Role of Notch1 Signaling Pathway in Small Cell Lung Carcinoma.

Abstract

Lung cancer is the leading cause of cancer-related death around the globe. It is generally divided into small-cell and non-small-cell lung carcinomas. Small-cell lung cancer (SCLC) is a malignant tumor characterized by rapid growth, high metastatic potential, and a frequent rate of relapse after chemotherapy. All the features may worse aggressiveness of this cancer and increase the possibility of unsuccessful therapeutic attempts. Notch1 signaling is a crucial molecular pathway in the regulation of many cellular functions, including cell-cell communication and gene regulation.
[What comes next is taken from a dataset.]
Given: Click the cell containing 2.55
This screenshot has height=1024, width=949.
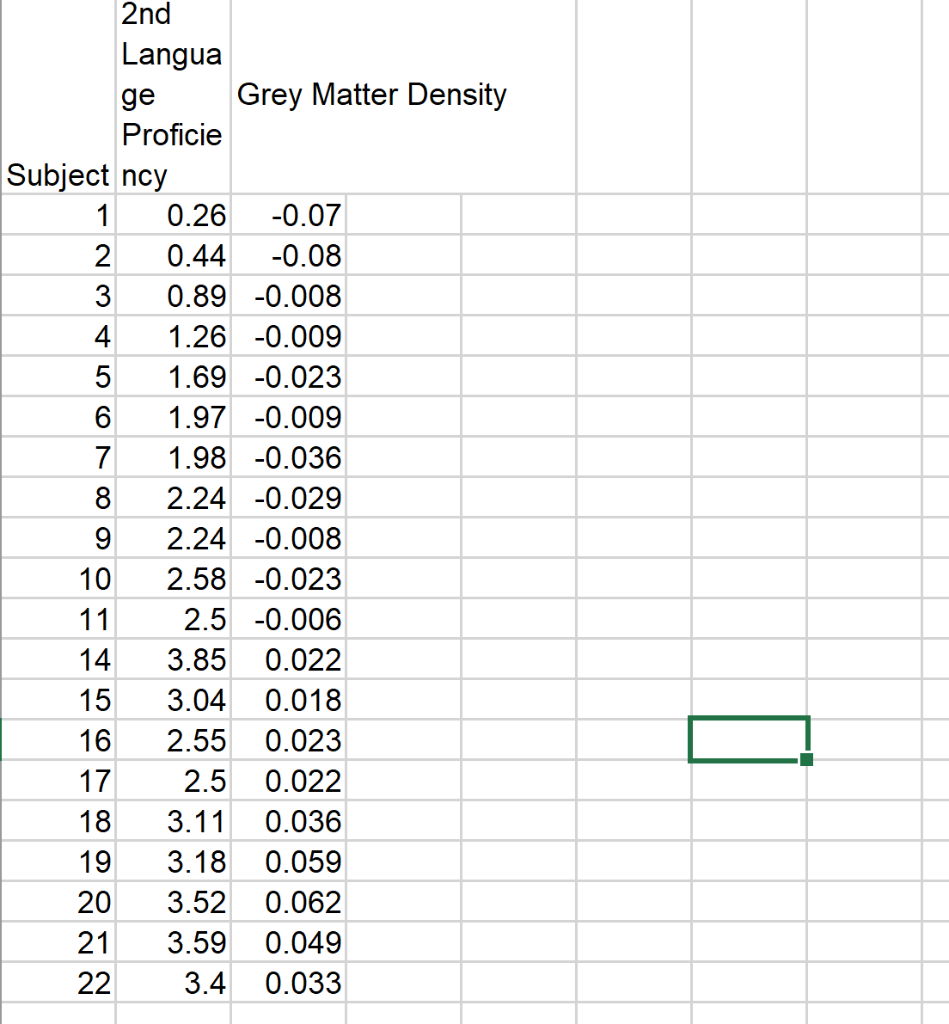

Moreover, it was proposed previously that Notch1 might be oncogenic in various types of cancer, but the question arises as to why many SCLC cell lines do not express this pathway. This review aims to explore the role of this complex pathway in SCLC in both vitro and vivo studies and whether it has a tumor-promoting or suppressive effect. After an extensive literature review, it was found that the expression of Notch1 signaling in SCLC reduces its proliferative ability while promoting increased cell apoptosis. Furthermore, it reduces cell motility, invasion, and metastatic ability and enhances cell-cell adhesion by inhibiting epithelial-mesenchymal transition (EMT). Furthermore, it contributes to cell chemo-resistance by altering multidrug resistance-associated protein-1 (MRP-1), demonstrating an overall tumor-suppressive effect. Given these findings, induction of Notch1 using histone deacetylase inhibitor (HDACi) may be a potential future therapeutic strategy for SCLC management. Nevertheless, the effect of such a sophisticated signaling pathway in tumor carcinogenesis can't be generalized to all human cancers, and further studies are needed to better tailor therapeutic plans based on the specific cellular context.